Indemnités sur la planche

Alors que l'enquête se poursuit, aucune hypothèse sur les causes du drame n'est commentée par la Suva, maître de l'ouvrage. Mais la Suva, assureur accident de la plupart des victimes, indique que ce premier rôle lui a permis d'être rapide dans son second rôle, de soutien aux victimes et à leur proches. Elle doit en particulier régler le versement d'indemnités ou de rentes pour incapacité de travail ou atteinte à l'intégrité. Et ce pour les blessures physiques autant que pour les atteintes psychologiques.

Puis c'est la Suva en tant qu'organe de surveillance de la sécurité au travail qui rapporte qu'un tel écroulement de toute une façade est inédit, même si les irrégularités sur des échafaudages sont parmi les raisons principales d'interruptions de travaux. «Ils sont parfois absents, ou ont été modifiés pour effectuer une tâche sans être correctement remis en place, décrit Olivier Favre, chef de la division romande de la sécurité au travail. Mais les accidents en lien avec ces structures sont souvent liés à des événements météo. Ce qui n'était pas le cas le 12 juillet.»
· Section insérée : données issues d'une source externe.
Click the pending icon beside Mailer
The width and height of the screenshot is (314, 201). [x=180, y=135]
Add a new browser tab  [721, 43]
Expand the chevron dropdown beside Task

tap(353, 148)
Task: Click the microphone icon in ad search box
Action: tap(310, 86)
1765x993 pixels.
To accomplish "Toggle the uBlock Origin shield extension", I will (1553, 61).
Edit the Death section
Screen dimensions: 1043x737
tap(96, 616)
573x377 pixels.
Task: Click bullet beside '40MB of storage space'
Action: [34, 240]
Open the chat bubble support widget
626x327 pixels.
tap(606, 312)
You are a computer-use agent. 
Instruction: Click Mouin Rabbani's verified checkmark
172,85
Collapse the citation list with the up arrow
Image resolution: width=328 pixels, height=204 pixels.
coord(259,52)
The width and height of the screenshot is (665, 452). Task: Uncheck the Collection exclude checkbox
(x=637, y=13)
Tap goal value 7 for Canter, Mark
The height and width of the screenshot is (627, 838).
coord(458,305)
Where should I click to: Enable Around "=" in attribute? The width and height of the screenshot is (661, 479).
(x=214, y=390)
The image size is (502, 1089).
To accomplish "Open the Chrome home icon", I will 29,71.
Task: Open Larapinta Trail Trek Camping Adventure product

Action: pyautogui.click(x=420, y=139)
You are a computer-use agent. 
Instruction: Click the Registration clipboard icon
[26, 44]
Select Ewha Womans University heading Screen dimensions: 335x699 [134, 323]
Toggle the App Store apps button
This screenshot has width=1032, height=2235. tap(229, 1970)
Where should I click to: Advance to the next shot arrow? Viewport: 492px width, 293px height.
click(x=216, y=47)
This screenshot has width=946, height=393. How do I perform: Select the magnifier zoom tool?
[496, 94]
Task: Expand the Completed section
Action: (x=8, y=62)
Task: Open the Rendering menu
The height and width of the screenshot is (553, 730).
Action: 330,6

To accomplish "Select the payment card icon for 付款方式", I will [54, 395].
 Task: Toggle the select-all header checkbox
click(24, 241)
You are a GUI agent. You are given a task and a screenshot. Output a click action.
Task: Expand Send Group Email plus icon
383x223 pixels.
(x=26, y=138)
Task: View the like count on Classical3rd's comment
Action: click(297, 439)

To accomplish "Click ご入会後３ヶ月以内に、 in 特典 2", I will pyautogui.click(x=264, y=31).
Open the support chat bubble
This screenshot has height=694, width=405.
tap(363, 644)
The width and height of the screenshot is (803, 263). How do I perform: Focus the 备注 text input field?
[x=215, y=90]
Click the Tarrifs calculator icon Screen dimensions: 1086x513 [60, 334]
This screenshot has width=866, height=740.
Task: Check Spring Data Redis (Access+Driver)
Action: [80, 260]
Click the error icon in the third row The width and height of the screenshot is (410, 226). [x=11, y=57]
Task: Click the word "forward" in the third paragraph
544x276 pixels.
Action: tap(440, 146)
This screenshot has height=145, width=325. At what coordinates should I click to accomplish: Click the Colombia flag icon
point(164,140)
La Suva se contrôle elle-même

L'omnipotence de la Suva dans ce dossier interroge: l'entreprise se contrôle elle-même. «Nous ne pouvons pas détailler ces contrôles en raison de l'enquête, mais nous pouvons assurer qu'ils n'ont pas été différents de ceux que nous menons ailleurs, déclare Olivier Favre. Ce ne sont pas les mêmes départements, et nous intervenons plutôt auprès de la quarantaine d'entreprises sous-traitantes.» Des contrôles indépendants ont aussi été mandatés, avec un contrôleur présent sur le chantier trois ou quatre fois par semaine. «De plus, une formation a été fournie à tous les nouveaux collaborateurs sur le chantier.»

Suffisant pour la Confédération, qui donne à la Suva son mandat de surveillance. «Ces différents rôles sont prévus par le législateur sous cette forme, et il n'y a pas d'autre organe» pour assurer cette tâche, confirme Matthias Bieri, pour la Commission fédérale de coordination pour la sécurité au travail. Après ce drame, la Suva a toutefois mandaté un rapport externe pour analyser son rôle de maître de l'ouvrage.

Des contrôles inopinés... mais connus

Du côté des syndicats, cette multiplicité des casquettes n'inquiète pas outre mesure, mais un autre point allume un voyant rouge. «Les contrôles sont insuffisants, met en garde Pietro Carobbio, responsable du domaine construction chez Unia. On nous rapporte trop de cas où tout le monde sait à l'avance quand aura lieu une visite censée être inopinée.»

«L'objectif final, c'est la sécurité, répond Jean-Luc Alt, porte-parole de la Suva. Si lors de contrôle annoncés le chantier est en ordre à l'arrivée de l'expert, alors l'objectif est atteint.» Et de rappeler que 20% des visites sont causées par des signalements. L'information peut alors circuler en amont via l'auteur de la dénonciation.

«Il a fallu chercher un expert hors de la Suva»

Après le choc, l'action: dès le soir du 12 juillet, il a fallu sécuriser la structure restante, bien que toutes les expertises n'aient pas encore pu être menées. Pour ne pas risquer de perdre des preuves déterminantes, impossible de poser des scellés comme lors de l'enquête sur la chute de la grue de la Bourdonnette en 2022. «Des photos et scans sont effectués et l'expert donne des consignes précises afin de pouvoir identifier les pièces remplacées a posteriori, notamment au moyen de couleurs», explique Vincent Derouand, porte-parole du Ministère public vaudois.

Et cette fois «il a fallu chercher rapidement un expert hors de la Suva, alors que c'est habituellement eux qui sont sollicités pour ça», poursuit-il. Le travail se poursuivra durant des mois, tant les auditions des témoins et des membres des entreprises concernées que l'expertise elle-même. À titre de comparaison, l'expertise dans l'affaire de la grue n'est, elle, toujours pas close après près de deux ans.